What the task asks: Restate word for word the line with "Where should I click to: Open the 02-03-2007" and the rest of the listing after it, ending at the final line, and include nothing else.
Content starts
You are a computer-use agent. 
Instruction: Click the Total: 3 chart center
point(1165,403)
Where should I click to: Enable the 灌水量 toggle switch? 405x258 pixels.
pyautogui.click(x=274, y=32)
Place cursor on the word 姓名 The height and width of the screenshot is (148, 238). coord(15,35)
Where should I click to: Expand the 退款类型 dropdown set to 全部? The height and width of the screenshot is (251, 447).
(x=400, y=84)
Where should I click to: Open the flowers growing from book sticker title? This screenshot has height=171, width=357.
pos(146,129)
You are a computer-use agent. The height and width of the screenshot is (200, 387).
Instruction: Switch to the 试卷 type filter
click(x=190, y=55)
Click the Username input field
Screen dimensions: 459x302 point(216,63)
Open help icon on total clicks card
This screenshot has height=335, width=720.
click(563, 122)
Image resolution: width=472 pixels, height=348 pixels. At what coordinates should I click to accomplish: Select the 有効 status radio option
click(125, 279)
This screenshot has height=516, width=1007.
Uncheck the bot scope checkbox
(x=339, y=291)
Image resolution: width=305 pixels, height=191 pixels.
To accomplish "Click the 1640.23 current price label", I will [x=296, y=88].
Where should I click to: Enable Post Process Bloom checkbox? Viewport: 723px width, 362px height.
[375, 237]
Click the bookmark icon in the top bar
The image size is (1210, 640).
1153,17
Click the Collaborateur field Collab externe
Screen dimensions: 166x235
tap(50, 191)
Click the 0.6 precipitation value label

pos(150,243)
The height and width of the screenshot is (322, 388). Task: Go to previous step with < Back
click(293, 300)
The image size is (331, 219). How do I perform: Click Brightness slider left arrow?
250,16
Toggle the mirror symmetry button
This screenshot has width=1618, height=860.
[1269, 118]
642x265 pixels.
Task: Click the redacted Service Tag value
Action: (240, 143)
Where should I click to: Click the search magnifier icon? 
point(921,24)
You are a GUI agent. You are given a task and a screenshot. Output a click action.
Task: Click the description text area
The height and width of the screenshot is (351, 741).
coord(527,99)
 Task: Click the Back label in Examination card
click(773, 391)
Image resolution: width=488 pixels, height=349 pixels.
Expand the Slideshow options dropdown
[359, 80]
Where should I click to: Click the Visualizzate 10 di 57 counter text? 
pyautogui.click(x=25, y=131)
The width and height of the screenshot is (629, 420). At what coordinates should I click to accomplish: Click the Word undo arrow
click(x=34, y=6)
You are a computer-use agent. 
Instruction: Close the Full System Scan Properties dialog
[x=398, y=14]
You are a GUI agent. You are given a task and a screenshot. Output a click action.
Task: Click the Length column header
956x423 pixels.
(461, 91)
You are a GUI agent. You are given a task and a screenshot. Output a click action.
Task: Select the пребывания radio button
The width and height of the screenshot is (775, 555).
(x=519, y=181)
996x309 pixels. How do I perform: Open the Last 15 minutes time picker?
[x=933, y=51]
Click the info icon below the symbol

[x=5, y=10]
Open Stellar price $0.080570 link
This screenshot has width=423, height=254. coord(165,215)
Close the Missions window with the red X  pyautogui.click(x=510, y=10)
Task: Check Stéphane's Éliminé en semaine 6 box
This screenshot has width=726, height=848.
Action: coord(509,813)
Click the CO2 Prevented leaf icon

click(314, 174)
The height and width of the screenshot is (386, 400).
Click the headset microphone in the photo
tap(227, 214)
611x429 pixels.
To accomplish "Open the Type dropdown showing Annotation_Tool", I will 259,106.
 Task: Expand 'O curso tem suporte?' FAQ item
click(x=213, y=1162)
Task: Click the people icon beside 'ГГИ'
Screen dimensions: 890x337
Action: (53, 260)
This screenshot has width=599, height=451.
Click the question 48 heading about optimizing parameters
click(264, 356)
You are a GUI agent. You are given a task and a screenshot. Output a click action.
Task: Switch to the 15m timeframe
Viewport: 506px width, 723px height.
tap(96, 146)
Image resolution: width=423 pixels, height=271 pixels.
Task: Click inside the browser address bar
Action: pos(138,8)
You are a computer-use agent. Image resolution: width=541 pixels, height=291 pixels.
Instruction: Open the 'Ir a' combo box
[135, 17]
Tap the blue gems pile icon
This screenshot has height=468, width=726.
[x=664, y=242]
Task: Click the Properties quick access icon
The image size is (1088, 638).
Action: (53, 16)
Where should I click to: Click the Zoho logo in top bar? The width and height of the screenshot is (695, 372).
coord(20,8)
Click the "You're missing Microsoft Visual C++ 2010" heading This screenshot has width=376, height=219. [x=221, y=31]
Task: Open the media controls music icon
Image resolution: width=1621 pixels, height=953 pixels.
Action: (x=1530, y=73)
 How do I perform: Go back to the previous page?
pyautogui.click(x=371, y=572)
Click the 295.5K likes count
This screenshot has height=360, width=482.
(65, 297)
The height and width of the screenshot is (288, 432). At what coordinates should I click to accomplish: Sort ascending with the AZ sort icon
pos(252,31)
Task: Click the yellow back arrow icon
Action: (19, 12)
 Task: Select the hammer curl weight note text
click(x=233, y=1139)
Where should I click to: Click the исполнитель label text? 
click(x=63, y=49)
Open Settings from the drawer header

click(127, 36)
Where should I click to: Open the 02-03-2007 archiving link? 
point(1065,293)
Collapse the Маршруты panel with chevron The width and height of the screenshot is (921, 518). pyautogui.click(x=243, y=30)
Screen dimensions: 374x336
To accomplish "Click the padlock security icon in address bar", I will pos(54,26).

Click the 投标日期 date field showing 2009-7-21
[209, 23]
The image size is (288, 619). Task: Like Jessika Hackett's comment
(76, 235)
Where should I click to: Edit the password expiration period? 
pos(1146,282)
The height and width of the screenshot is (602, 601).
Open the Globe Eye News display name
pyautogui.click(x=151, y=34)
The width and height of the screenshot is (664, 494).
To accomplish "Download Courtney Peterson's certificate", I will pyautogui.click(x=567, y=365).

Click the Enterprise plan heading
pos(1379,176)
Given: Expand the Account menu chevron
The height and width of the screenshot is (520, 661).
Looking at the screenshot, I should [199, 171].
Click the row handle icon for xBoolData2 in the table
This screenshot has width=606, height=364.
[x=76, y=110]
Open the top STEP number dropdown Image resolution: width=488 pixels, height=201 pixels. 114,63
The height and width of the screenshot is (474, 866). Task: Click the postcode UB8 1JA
Content ends
Response to the task:
Where should I click to: Open the 02-03-2007 archiving link? 
point(1065,293)
Collapse the Маршруты panel with chevron The width and height of the screenshot is (921, 518). pyautogui.click(x=243, y=30)
Screen dimensions: 374x336
To accomplish "Click the padlock security icon in address bar", I will pos(54,26).

Click the 投标日期 date field showing 2009-7-21
[209, 23]
The image size is (288, 619). Task: Like Jessika Hackett's comment
(76, 235)
Where should I click to: Edit the password expiration period? 
pos(1146,282)
The height and width of the screenshot is (602, 601).
Open the Globe Eye News display name
pyautogui.click(x=151, y=34)
The width and height of the screenshot is (664, 494).
To accomplish "Download Courtney Peterson's certificate", I will pyautogui.click(x=567, y=365).

Click the Enterprise plan heading
pos(1379,176)
Given: Expand the Account menu chevron
The height and width of the screenshot is (520, 661).
Looking at the screenshot, I should [199, 171].
Click the row handle icon for xBoolData2 in the table
This screenshot has width=606, height=364.
[x=76, y=110]
Open the top STEP number dropdown Image resolution: width=488 pixels, height=201 pixels. 114,63
The height and width of the screenshot is (474, 866). Task: Click the postcode UB8 1JA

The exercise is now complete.